*WAS ZU TUN IST*:
Zieh aus dem Text über die interne Versetzung die Stelle von „Nach längeren Diskussionen“ bis „ich einverstanden bin.“ wortgetreu heraus.

Nach längeren Diskussionen und Abklärungen über eine interne Versetzung einigen wir uns schließlich auf einen Neustart unter dem gleichen Vorgesetzten. Ein Wechsel in eine andere Abteilung ist nicht so einfach, weil so kurzfristig keine geeignete Stelle verfügbar ist. Dabei wird mein Wunsch berücksichtigt, dass ich nicht mehr mit dem gleichen Projektleiter zusammenarbeiten muss. Ich wechsle innerhalb des Teams, aber bleibe in der gleichen Organisationseinheit. Kotz hat sich eine neue Probezeit von einem Monat ausbedungen, mit der ich einverstanden bin.

*VORGEGEBENE EINTRÄGE*:
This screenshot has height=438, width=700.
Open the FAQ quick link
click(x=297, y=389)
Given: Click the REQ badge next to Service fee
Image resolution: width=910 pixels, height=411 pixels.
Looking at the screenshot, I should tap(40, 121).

*DIE LÖSUNG*:
Nach längeren Diskussionen und Abklärungen über eine interne Versetzung einigen wir uns schließlich auf einen Neustart unter dem gleichen Vorgesetzten. Ein Wechsel in eine andere Abteilung ist nicht so einfach, weil so kurzfristig keine geeignete Stelle verfügbar ist. Dabei wird mein Wunsch berücksichtigt, dass ich nicht mehr mit dem gleichen Projektleiter zusammenarbeiten muss. Ich wechsle innerhalb des Teams, aber bleibe in der gleichen Organisationseinheit. Kotz hat sich eine neue Probezeit von einem Monat ausbedungen, mit der ich einverstanden bin.